Editor | Witriyani
JAKARTA |MERDEKA1.COM – Prabowo Subianto memimpin langsung langkah tegas penyelamatan aset negara senilai Rp11,42 triliun dalam penertiban kawasan hutan tahap VI yang digelar di Kompleks Kejaksaan Agung RI, Jumat (10/4).
Dalam agenda strategis tersebut, Sjafrie Sjamsoeddin turut hadir dan menegaskan komitmen penuh pemerintah dalam menjaga aset negara, khususnya di sektor sumber daya alam (SDA).
Presiden Prabowo memberikan apresiasi tinggi kepada Satuan Tugas Penertiban Kawasan Hutan (PKH) yang dinilai berhasil menyelamatkan keuangan negara dalam jumlah signifikan. Menurutnya, langkah ini merupakan bagian penting dari reformasi tata kelola SDA dan penguatan penerimaan negara.

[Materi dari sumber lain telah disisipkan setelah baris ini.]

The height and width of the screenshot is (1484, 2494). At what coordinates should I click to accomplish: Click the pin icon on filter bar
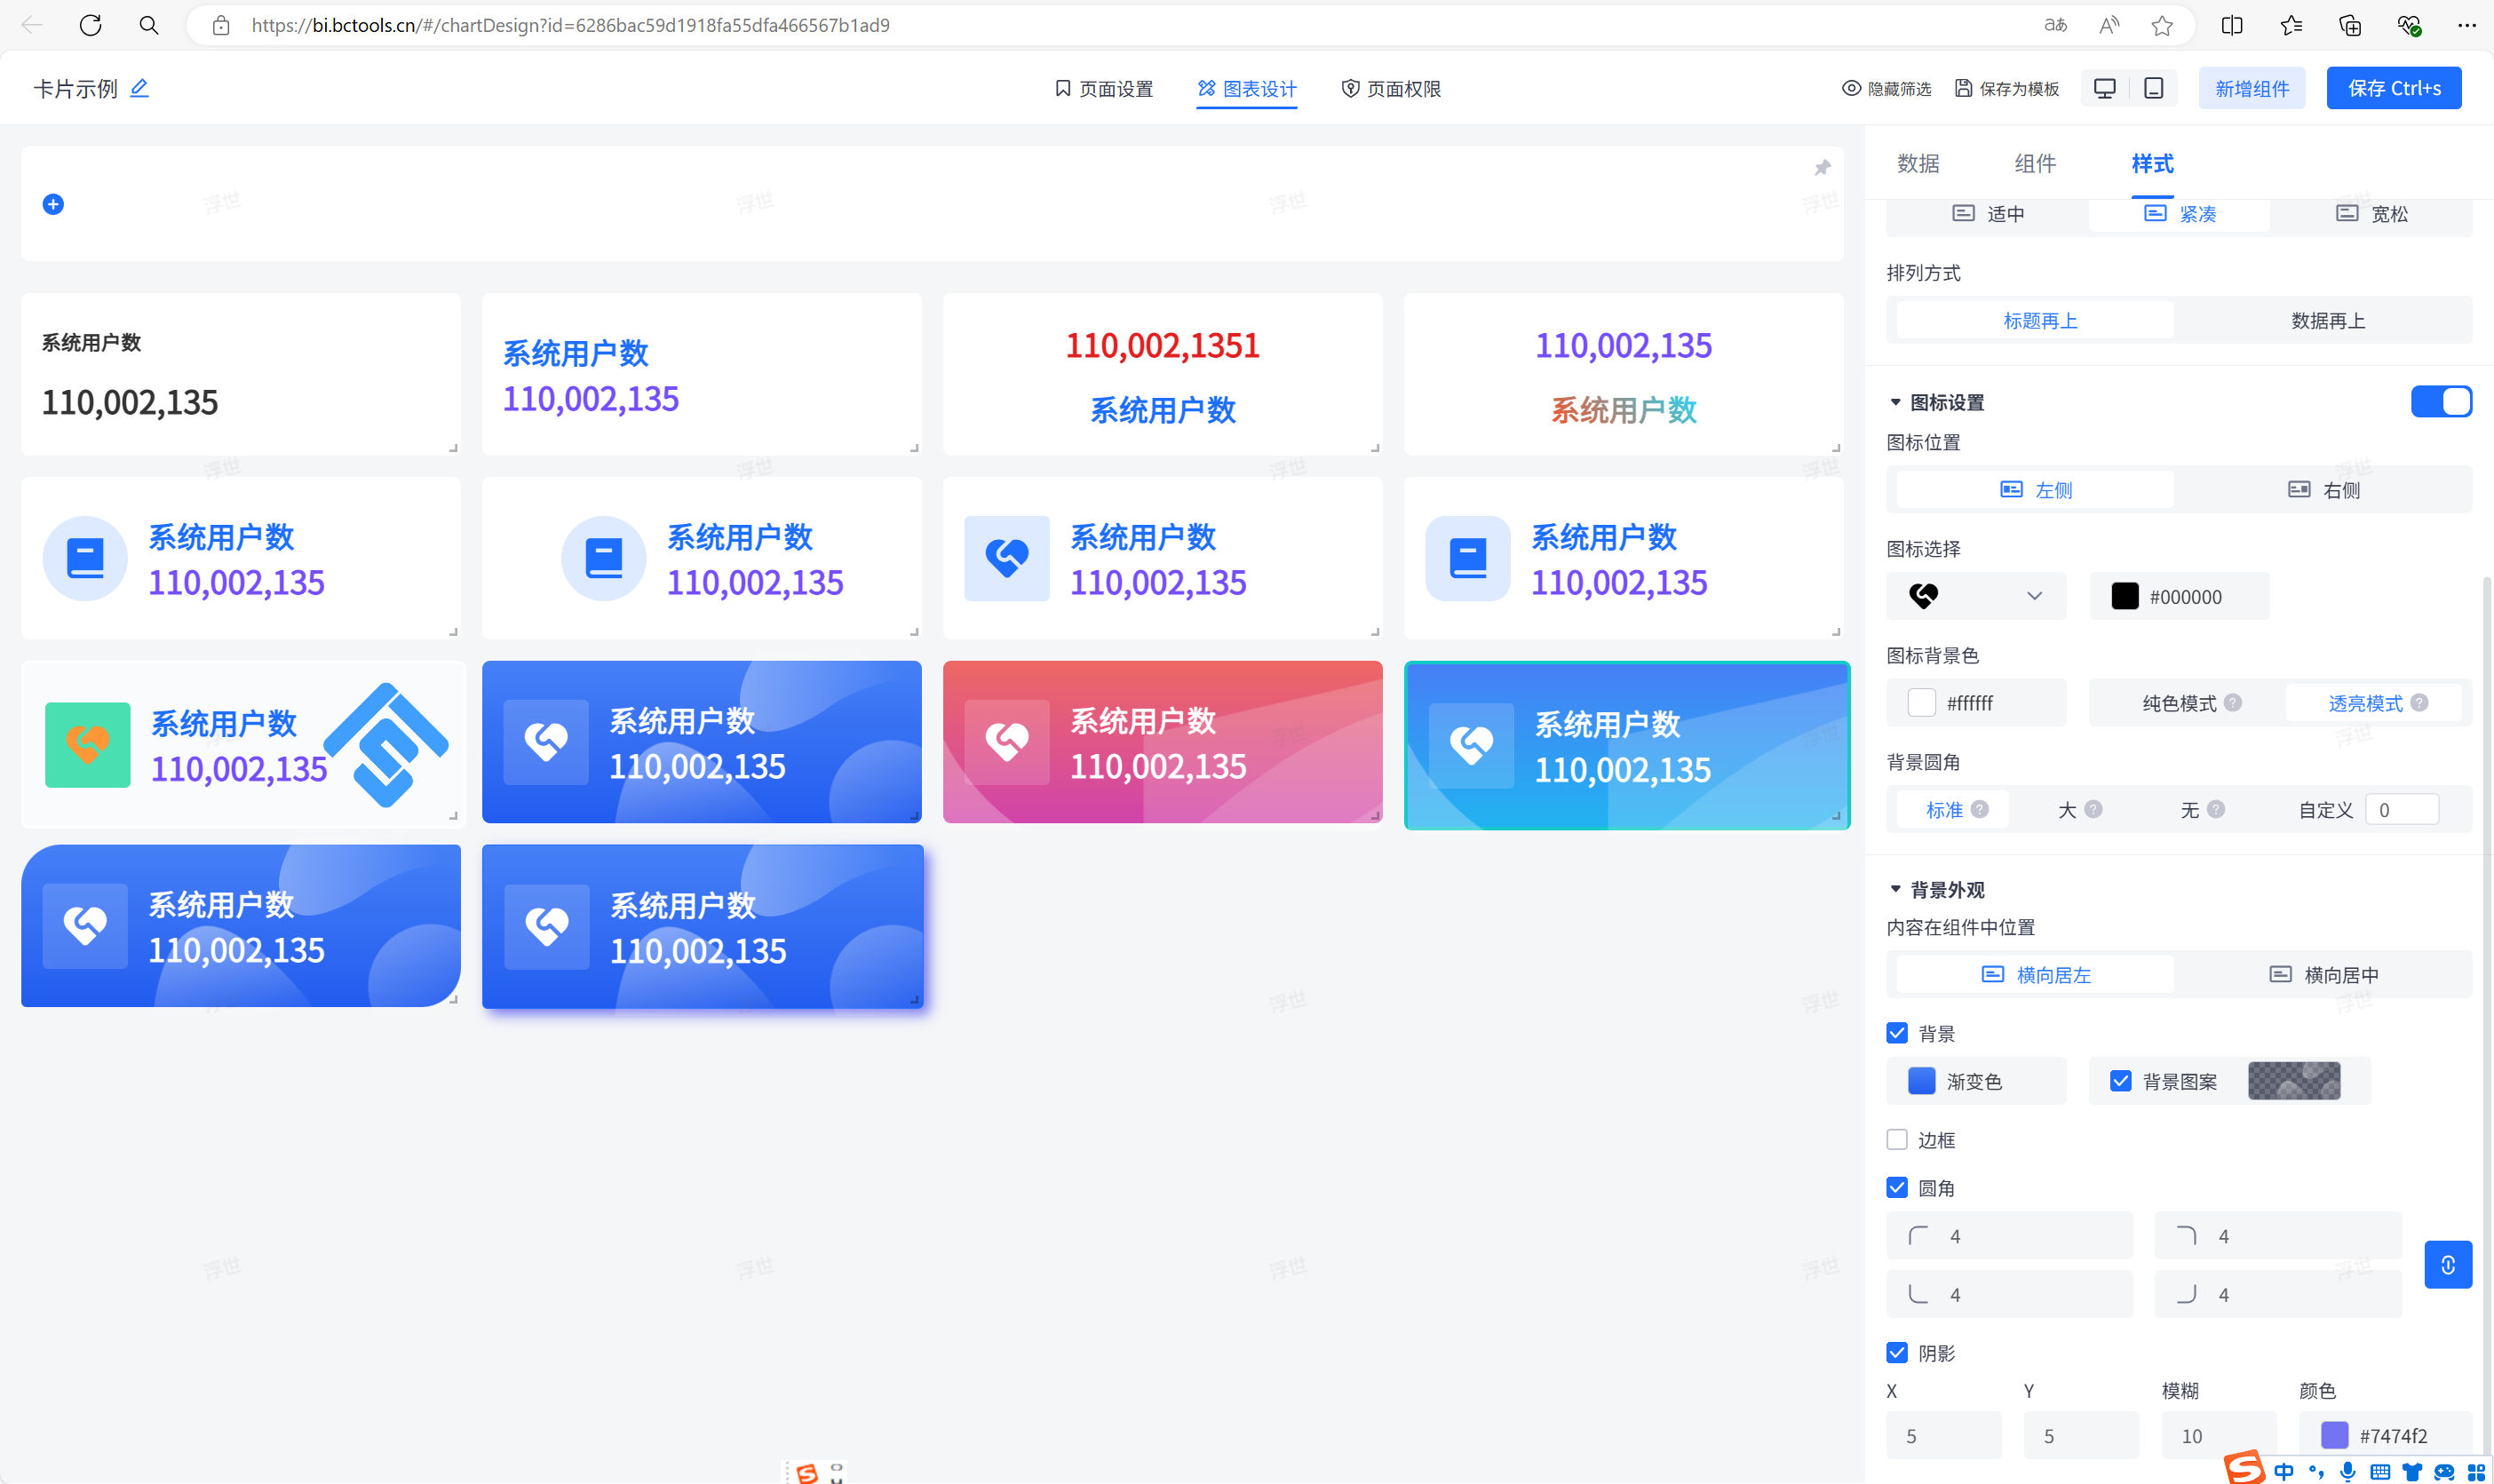(x=1822, y=168)
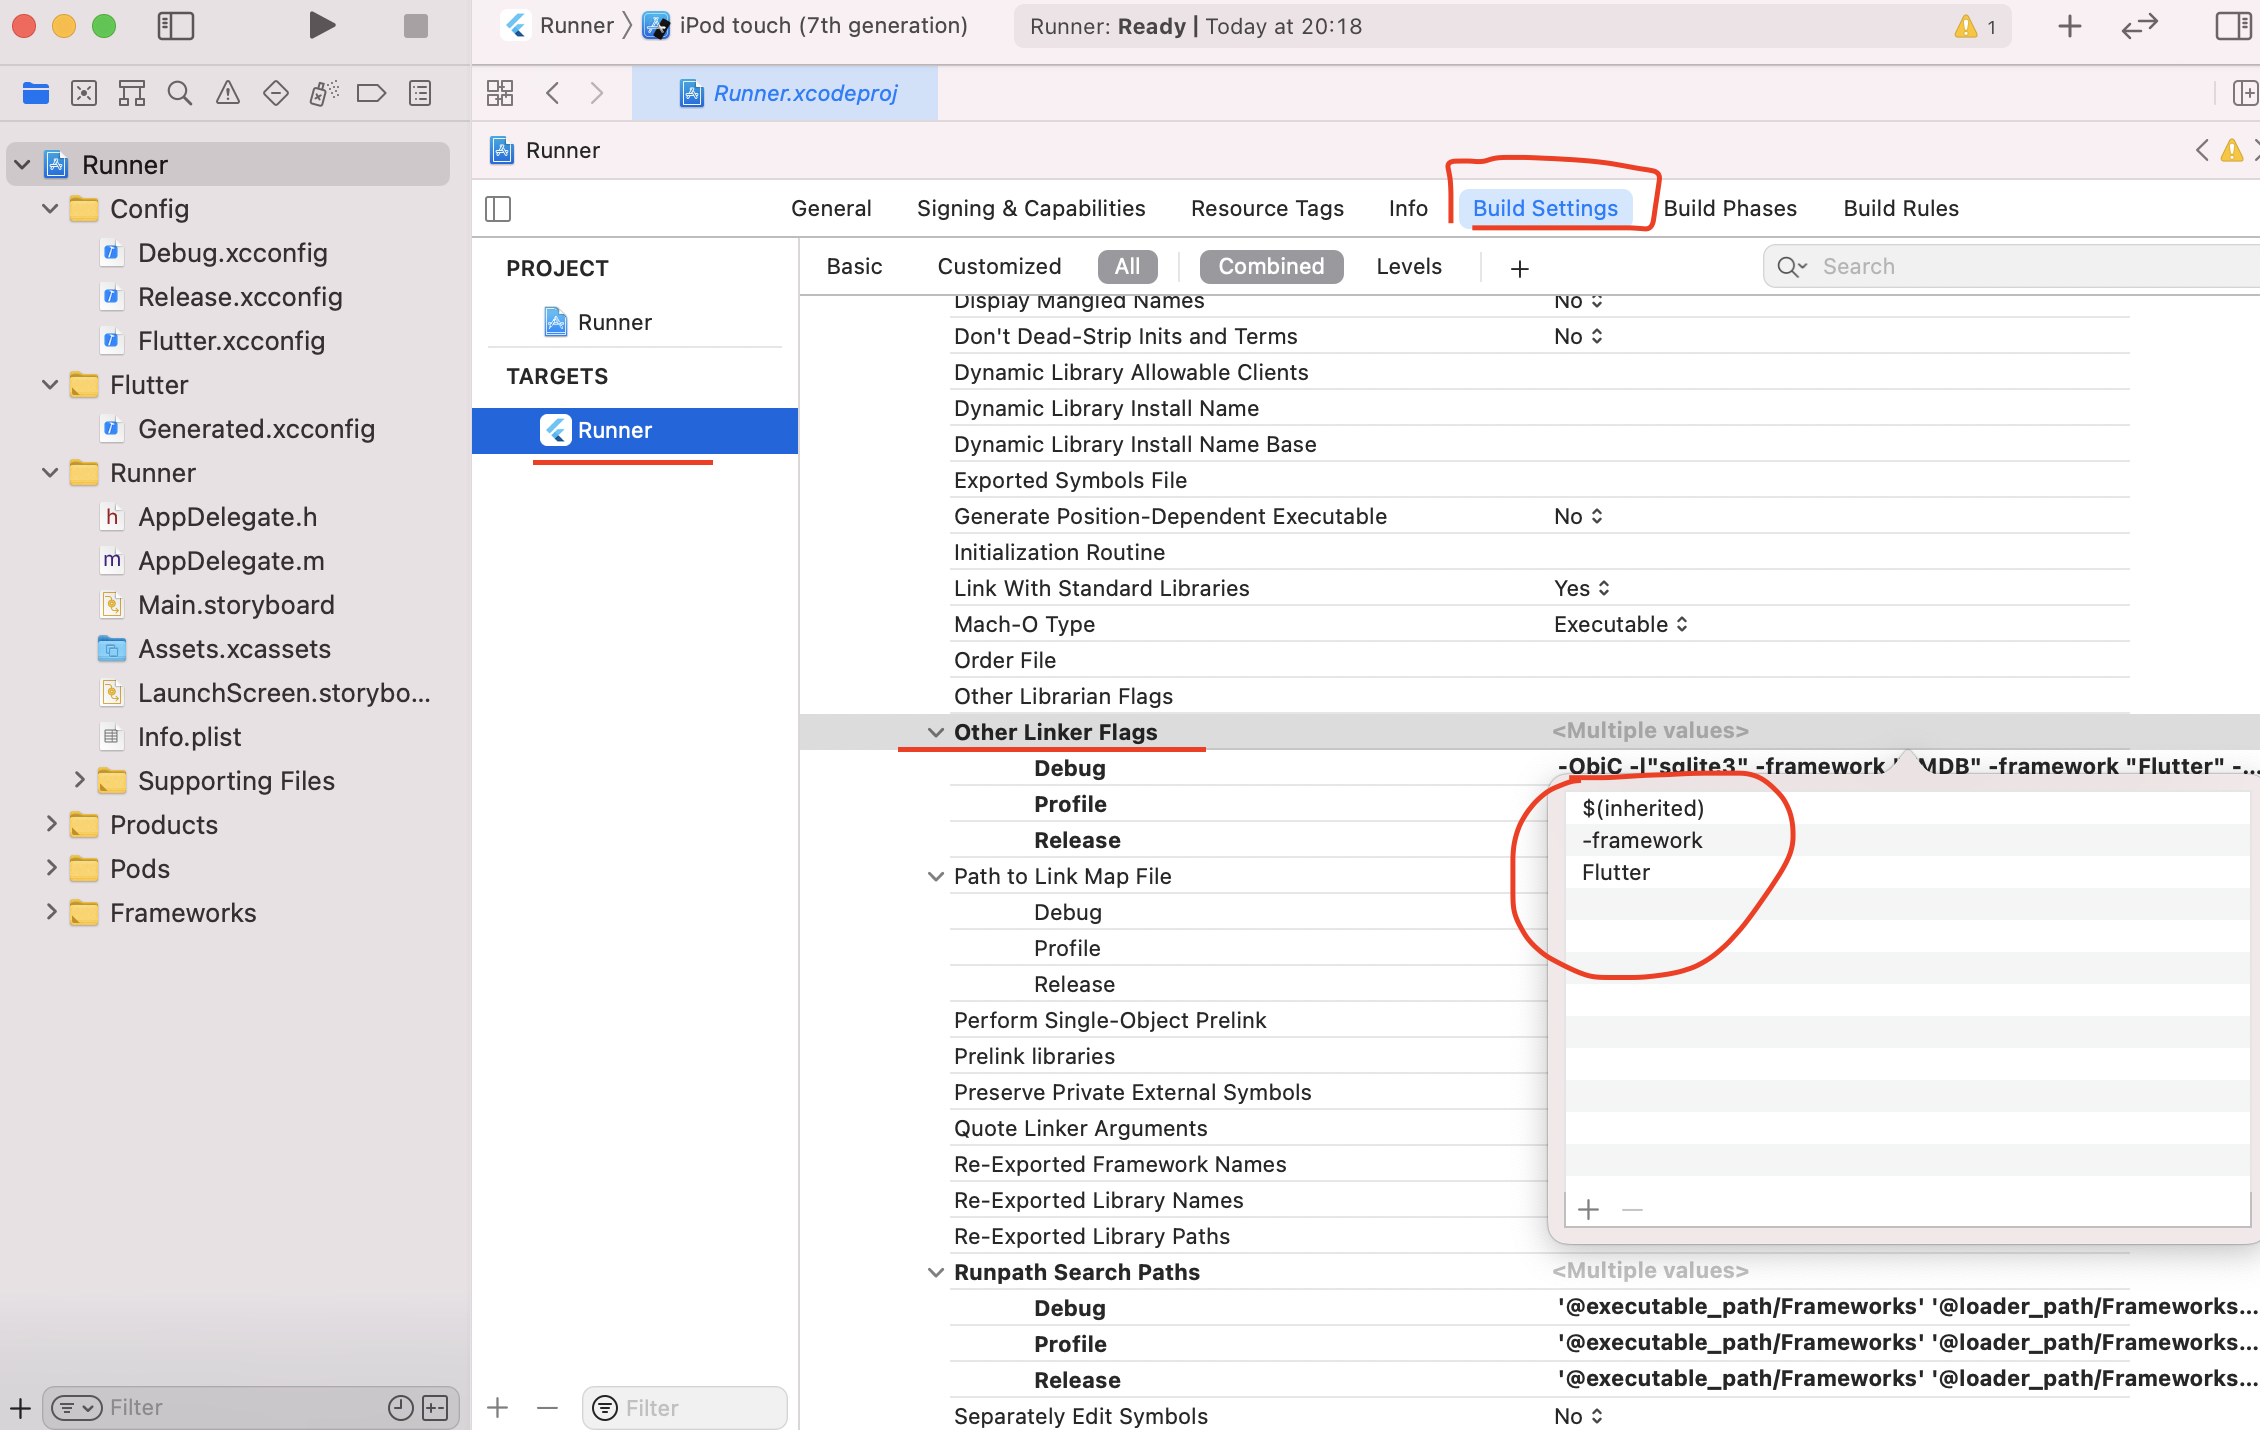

“Ini bukti keseriusan pemerintah dalam menertibkan kawasan hutan dan mengembalikan hak negara,” tegas Prabowo.
Tak hanya soal angka fantastis, pemerintah juga berhasil menguasai kembali kawasan hutan konservasi seluas lebih dari 254.780 hektare yang kini dikembalikan ke Kementerian Kehutanan.
Selain itu, lahan hasil penertiban turut diserahkan ke Kementerian Keuangan untuk pengelolaan lanjutan demi kepentingan negara.
Kehadiran Menhan Sjafrie menjadi simbol kuat sinergi lintas sektor dalam menjaga kedaulatan aset negara, sekaligus memastikan pengelolaan sumber daya alam berjalan berkelanjutan dan berkeadilan.
Langkah ini menegaskan arah tegas pemerintah: tak ada lagi ruang bagi pelanggaran di kawasan hutan—aset negara harus kembali ke tangan negara.